◆ **EXERCISE**
When you reach the records below, output each one exactly.

═══ RECORDS SHOWN ═══

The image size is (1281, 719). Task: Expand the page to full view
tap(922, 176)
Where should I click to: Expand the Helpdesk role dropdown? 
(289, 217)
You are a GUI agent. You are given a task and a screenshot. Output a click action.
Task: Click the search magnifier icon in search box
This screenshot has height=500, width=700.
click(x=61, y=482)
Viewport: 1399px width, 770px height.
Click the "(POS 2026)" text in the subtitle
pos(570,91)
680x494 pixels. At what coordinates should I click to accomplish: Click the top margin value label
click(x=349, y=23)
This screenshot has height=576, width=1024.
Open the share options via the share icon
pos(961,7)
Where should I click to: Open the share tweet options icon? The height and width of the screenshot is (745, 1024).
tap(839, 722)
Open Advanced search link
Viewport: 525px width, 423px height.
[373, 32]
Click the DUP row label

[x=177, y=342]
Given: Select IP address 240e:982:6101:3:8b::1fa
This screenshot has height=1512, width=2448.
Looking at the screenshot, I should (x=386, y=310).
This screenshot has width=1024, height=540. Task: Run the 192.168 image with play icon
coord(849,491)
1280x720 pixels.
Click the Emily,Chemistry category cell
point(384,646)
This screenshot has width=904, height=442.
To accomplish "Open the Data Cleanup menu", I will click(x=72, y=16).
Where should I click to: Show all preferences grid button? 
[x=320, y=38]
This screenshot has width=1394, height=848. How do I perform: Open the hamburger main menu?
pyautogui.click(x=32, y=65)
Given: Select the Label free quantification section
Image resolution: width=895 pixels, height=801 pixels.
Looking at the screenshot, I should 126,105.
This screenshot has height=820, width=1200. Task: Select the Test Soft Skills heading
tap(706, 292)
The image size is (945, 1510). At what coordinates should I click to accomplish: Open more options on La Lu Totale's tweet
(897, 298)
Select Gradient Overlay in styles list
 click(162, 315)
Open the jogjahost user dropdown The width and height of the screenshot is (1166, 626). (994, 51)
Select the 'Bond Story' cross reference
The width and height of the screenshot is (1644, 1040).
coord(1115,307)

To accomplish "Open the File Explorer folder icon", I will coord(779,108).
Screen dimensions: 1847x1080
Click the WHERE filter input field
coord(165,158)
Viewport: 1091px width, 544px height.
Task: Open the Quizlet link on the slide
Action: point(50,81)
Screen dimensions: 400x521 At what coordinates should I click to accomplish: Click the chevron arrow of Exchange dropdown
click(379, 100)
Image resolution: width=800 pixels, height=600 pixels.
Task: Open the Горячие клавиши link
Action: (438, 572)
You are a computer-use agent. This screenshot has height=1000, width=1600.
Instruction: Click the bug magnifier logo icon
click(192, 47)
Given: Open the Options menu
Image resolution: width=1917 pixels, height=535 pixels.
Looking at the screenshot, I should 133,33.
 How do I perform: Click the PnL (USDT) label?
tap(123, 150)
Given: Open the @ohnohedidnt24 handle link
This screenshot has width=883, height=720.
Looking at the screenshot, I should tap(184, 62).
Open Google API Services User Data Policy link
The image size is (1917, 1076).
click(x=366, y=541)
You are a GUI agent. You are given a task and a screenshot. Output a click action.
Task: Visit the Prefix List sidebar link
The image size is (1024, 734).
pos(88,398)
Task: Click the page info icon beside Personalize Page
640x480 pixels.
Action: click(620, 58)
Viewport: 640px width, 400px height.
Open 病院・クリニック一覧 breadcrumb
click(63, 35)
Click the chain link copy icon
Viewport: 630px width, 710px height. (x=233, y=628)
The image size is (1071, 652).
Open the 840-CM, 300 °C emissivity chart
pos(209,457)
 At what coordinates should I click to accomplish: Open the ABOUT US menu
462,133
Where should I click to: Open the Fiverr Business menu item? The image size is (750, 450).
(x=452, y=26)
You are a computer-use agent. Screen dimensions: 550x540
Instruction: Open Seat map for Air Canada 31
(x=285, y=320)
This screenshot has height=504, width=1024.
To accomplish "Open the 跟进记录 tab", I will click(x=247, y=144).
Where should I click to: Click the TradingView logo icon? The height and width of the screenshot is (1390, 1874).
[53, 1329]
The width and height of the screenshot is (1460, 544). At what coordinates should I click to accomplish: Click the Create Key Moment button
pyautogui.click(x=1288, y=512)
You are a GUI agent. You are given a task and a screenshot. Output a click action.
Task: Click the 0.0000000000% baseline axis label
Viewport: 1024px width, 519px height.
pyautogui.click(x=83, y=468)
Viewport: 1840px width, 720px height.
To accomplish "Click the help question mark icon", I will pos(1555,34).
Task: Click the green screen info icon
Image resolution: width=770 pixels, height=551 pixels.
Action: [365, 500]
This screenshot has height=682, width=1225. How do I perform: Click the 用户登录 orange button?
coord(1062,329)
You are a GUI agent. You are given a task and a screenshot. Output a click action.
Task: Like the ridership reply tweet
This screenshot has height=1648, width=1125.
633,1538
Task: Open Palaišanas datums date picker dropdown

═══

◆ **ANSWER BOX**
The image size is (1281, 719). Task: Expand the page to full view
tap(922, 176)
Where should I click to: Expand the Helpdesk role dropdown? 
(289, 217)
You are a GUI agent. You are given a task and a screenshot. Output a click action.
Task: Click the search magnifier icon in search box
This screenshot has height=500, width=700.
click(x=61, y=482)
Viewport: 1399px width, 770px height.
Click the "(POS 2026)" text in the subtitle
pos(570,91)
680x494 pixels. At what coordinates should I click to accomplish: Click the top margin value label
click(x=349, y=23)
This screenshot has height=576, width=1024.
Open the share options via the share icon
pos(961,7)
Where should I click to: Open the share tweet options icon? The height and width of the screenshot is (745, 1024).
tap(839, 722)
Open Advanced search link
Viewport: 525px width, 423px height.
[373, 32]
Click the DUP row label

[x=177, y=342]
Given: Select IP address 240e:982:6101:3:8b::1fa
This screenshot has height=1512, width=2448.
Looking at the screenshot, I should (x=386, y=310).
This screenshot has width=1024, height=540. Task: Run the 192.168 image with play icon
coord(849,491)
1280x720 pixels.
Click the Emily,Chemistry category cell
point(384,646)
This screenshot has width=904, height=442.
To accomplish "Open the Data Cleanup menu", I will click(x=72, y=16).
Where should I click to: Show all preferences grid button? 
[x=320, y=38]
This screenshot has width=1394, height=848. How do I perform: Open the hamburger main menu?
pyautogui.click(x=32, y=65)
Given: Select the Label free quantification section
Image resolution: width=895 pixels, height=801 pixels.
Looking at the screenshot, I should 126,105.
This screenshot has height=820, width=1200. Task: Select the Test Soft Skills heading
tap(706, 292)
The image size is (945, 1510). At what coordinates should I click to accomplish: Open more options on La Lu Totale's tweet
(897, 298)
Select Gradient Overlay in styles list
 click(162, 315)
Open the jogjahost user dropdown The width and height of the screenshot is (1166, 626). (994, 51)
Select the 'Bond Story' cross reference
The width and height of the screenshot is (1644, 1040).
coord(1115,307)

To accomplish "Open the File Explorer folder icon", I will coord(779,108).
Screen dimensions: 1847x1080
Click the WHERE filter input field
coord(165,158)
Viewport: 1091px width, 544px height.
Task: Open the Quizlet link on the slide
Action: point(50,81)
Screen dimensions: 400x521 At what coordinates should I click to accomplish: Click the chevron arrow of Exchange dropdown
click(379, 100)
Image resolution: width=800 pixels, height=600 pixels.
Task: Open the Горячие клавиши link
Action: (438, 572)
You are a computer-use agent. This screenshot has height=1000, width=1600.
Instruction: Click the bug magnifier logo icon
click(192, 47)
Given: Open the Options menu
Image resolution: width=1917 pixels, height=535 pixels.
Looking at the screenshot, I should 133,33.
 How do I perform: Click the PnL (USDT) label?
tap(123, 150)
Given: Open the @ohnohedidnt24 handle link
This screenshot has width=883, height=720.
Looking at the screenshot, I should tap(184, 62).
Open Google API Services User Data Policy link
The image size is (1917, 1076).
click(x=366, y=541)
You are a GUI agent. You are given a task and a screenshot. Output a click action.
Task: Visit the Prefix List sidebar link
The image size is (1024, 734).
pos(88,398)
Task: Click the page info icon beside Personalize Page
640x480 pixels.
Action: click(620, 58)
Viewport: 640px width, 400px height.
Open 病院・クリニック一覧 breadcrumb
click(63, 35)
Click the chain link copy icon
Viewport: 630px width, 710px height. (x=233, y=628)
The image size is (1071, 652).
Open the 840-CM, 300 °C emissivity chart
pos(209,457)
 At what coordinates should I click to accomplish: Open the ABOUT US menu
462,133
Where should I click to: Open the Fiverr Business menu item? The image size is (750, 450).
(x=452, y=26)
You are a computer-use agent. Screen dimensions: 550x540
Instruction: Open Seat map for Air Canada 31
(x=285, y=320)
This screenshot has height=504, width=1024.
To accomplish "Open the 跟进记录 tab", I will click(x=247, y=144).
Where should I click to: Click the TradingView logo icon? The height and width of the screenshot is (1390, 1874).
[53, 1329]
The width and height of the screenshot is (1460, 544). At what coordinates should I click to accomplish: Click the Create Key Moment button
pyautogui.click(x=1288, y=512)
You are a GUI agent. You are given a task and a screenshot. Output a click action.
Task: Click the 0.0000000000% baseline axis label
Viewport: 1024px width, 519px height.
pyautogui.click(x=83, y=468)
Viewport: 1840px width, 720px height.
To accomplish "Click the help question mark icon", I will pos(1555,34).
Task: Click the green screen info icon
Image resolution: width=770 pixels, height=551 pixels.
Action: [365, 500]
This screenshot has height=682, width=1225. How do I perform: Click the 用户登录 orange button?
coord(1062,329)
You are a GUI agent. You are given a task and a screenshot. Output a click action.
Task: Like the ridership reply tweet
This screenshot has height=1648, width=1125.
633,1538
Task: Open Palaišanas datums date picker dropdown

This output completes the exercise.